AnonymousAnonymousalmost 11 years ago
Hmm

Got a bit tired of all the screaming, to be perfectly honest. Also this "Driving home, all my feelings for her were coming back. My legs squirmed at the thought of Elise eating my pussy" came completely out of nowhere and made me double take. A very sharp turn in the tone of the story up to that point. It was alright on the whole I suppose, but I couldn't engage with it as much as I would've liked to.

AnonymousAnonymousover 10 years ago
Very hot!!!!!!

This is the hottest story I've ever read. Your writing is superb and I loved how you built up to your impending love for one another. Then to end it with you both fucking yourselves with a strap on was the icing on the cake. When a guy first fucked me I felt that same passion as you two did. Thanks for such a hot story.......
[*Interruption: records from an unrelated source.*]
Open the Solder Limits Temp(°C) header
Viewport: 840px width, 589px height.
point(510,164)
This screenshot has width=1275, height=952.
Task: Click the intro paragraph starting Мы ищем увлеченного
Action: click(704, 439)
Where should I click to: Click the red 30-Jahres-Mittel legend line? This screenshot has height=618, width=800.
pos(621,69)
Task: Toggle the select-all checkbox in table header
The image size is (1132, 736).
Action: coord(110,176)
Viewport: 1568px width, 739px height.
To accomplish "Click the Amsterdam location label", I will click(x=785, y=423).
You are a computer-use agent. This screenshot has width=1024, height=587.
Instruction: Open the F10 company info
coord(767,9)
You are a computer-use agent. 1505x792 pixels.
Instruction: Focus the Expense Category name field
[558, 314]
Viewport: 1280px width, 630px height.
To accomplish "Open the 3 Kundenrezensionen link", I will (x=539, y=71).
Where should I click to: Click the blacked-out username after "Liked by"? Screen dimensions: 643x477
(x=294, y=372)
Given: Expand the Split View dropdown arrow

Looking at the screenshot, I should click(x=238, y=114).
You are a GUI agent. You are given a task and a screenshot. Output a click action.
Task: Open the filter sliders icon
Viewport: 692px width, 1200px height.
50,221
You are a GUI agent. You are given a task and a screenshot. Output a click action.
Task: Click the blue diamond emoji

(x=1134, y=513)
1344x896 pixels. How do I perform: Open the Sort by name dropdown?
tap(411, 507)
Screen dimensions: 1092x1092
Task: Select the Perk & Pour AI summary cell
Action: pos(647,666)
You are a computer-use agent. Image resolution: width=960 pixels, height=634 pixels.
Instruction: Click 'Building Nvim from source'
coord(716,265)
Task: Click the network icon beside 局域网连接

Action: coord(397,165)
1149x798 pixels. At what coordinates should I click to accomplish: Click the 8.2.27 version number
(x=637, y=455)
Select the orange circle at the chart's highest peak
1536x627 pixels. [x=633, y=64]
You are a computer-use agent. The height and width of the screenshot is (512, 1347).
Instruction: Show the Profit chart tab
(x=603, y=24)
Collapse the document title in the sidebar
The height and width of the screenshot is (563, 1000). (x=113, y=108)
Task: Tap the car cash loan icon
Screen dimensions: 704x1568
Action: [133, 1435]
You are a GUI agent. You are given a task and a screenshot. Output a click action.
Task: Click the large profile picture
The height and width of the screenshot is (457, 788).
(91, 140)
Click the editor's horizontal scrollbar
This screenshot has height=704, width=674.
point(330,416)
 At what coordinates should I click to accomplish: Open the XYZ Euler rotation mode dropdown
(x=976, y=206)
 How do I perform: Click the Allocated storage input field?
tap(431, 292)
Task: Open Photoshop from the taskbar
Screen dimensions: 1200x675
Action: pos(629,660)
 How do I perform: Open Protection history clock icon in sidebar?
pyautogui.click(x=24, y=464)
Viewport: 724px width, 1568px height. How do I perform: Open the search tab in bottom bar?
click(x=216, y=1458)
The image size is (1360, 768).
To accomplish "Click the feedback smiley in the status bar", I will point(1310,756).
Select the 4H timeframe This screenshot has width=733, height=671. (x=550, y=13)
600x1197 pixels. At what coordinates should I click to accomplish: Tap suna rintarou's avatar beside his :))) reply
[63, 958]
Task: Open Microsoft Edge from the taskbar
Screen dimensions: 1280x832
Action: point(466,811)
NC22371NC22371about 10 years ago
good story, needs a little clean up

One incorrect spelling of "cloths" would be acceptable, however, you used the incorrect "cloths", in place of "clothes" every time.

AnonymousAnonymousabout 10 years ago
Very hot

Your story got me wet. I loved it

AnonymousAnonymousalmost 10 years ago
Good, but needs work!

I really liked the story, but there were a few moments that were either very weird/gross or you just completely spelled a word wrong! I mean come on! I think that you need to actually go to collage, or just go back to collage, I'm serious, your story makes me think that if I were your English teacher, I would fail you and tell you to get out of my classroom!

AnonymousAnonymousalmost 10 years ago
@anon "good but needs work,"

Did you go to collage??? Did you go to a picture made up of various cutouts?? I'm sure you meant 'college'!

He who throws the first stone, etc.

AnonymousAnonymousover 9 years ago
Oooooooohhhhhhh, aaaaaaaahhhhhh, eeeeeeeeehhhhhhhhh!

Yes, I know---looks silly, doesn't it? And there are far too many of those in this story. Inarticulate noises of passion do not transcribe well, so why bother with them? Try using your powers of description instead. There are plenty of words which can convey passion, terror, pain etc, and they're all just waiting for you to find them and use them. The ooooohhhhhs and aaaaahhhhs etc, plus some silly spelling errors and some clumsy word use, spoiled what could have been a fairly good story. If you are new to writing, there are plenty of books on technique and grammar available. And if all else fails, find yourself a good editor. These comments are meant to be constructive and helpful because I do think you show promise. Good luck with your next story.